→ **Available data**:
*** Begin section ***

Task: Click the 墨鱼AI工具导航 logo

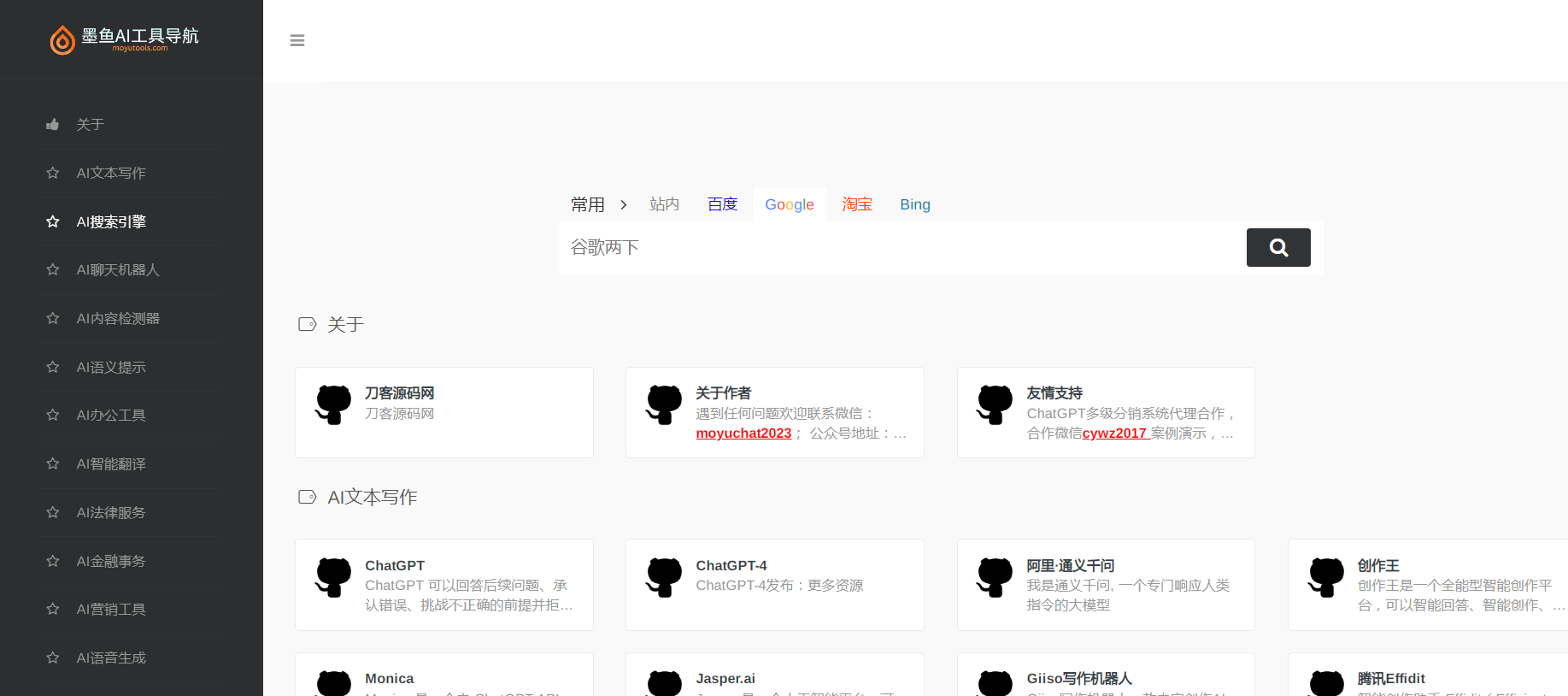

*** End section ***
*** Begin section ***

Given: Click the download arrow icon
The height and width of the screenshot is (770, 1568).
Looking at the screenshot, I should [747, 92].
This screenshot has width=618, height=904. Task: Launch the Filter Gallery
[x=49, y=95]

*** End section ***

→ **Exercise objective**: Once you have found every line above holding the word "Click", copy those lines.

→ **Finished exercise**:
Task: Click the 墨鱼AI工具导航 logo
Given: Click the download arrow icon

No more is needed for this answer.